Probably it was not dark and windy enough, but who can explain the
caprices of salmon? The only certain thing is, that carelessness always
brings misfortune; that if your tackle is weak fish will hook themselves
on days, and in parts of the water, where you expected nothing, and then
will go away with your fly and your casting-lines. Fortune never
forgives. He who is lazy, and takes no trouble because he expects no
fish, will always be meeting heart-breaking adventures. One should never
make a hopeless or careless cast; bad luck lies in wait for that kind of
performance. These are the experiences that embitter a man, as they
embittered Dean Swift, who, old and ill, neglected and in Irish exile,
still felt the pang of losing a great trout when he was a boy.

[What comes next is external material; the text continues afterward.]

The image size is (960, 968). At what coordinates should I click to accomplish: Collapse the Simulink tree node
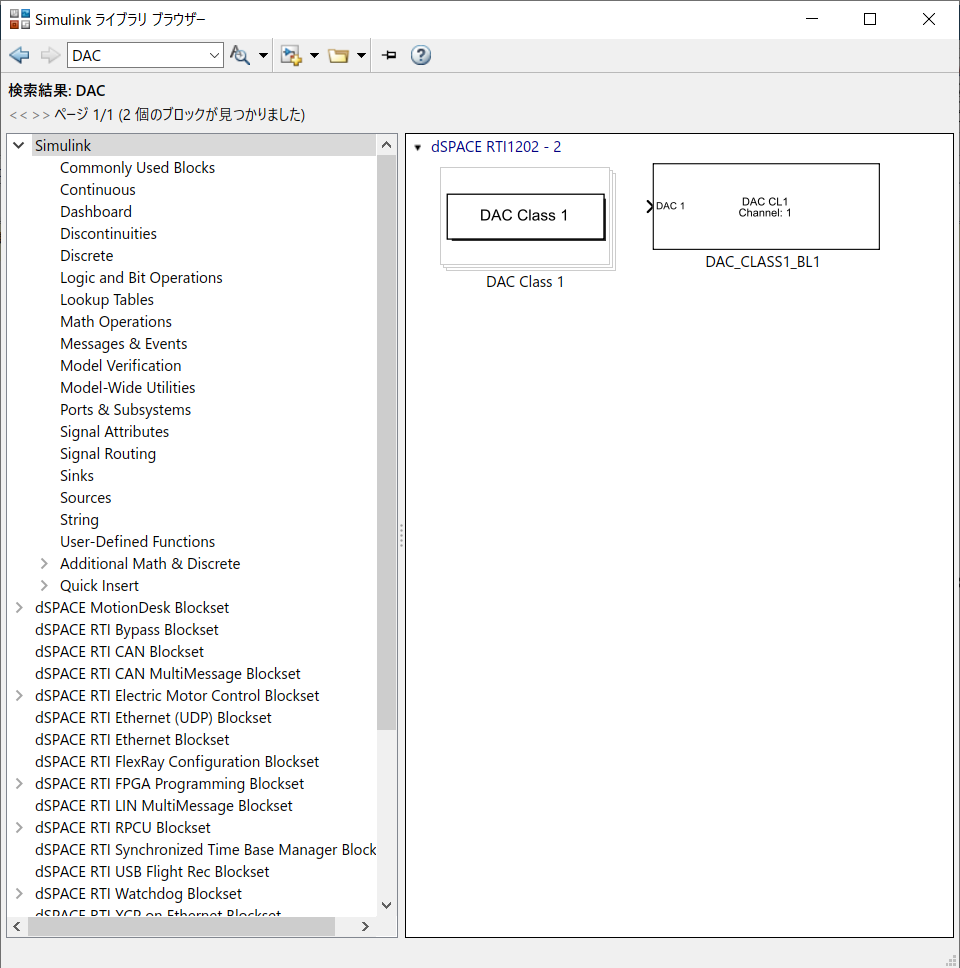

What
pleasure is there in landscape and tradition when such accidents befall
you?
The sun upon the Weirdlaw hill,
In Ettrick's vale is sinking sweet.
There is a fire of autumn colour in the tufted woods that embosom
Fernilea. "Bother the setting sun," we say, and the Maid of Neidpath,
and the "Flowers of the Forest," and the memories of Scott at Ashiesteil,
and of Muckle Mou'd Meg, at Elibank. These are filmy, shadowy pleasures
of the fancy, these cannot minister to the mind of him who has been
"broken" twice, who cannot resume the contest for want of ammunition, and
who has not even brought the creature-comfort of a flask.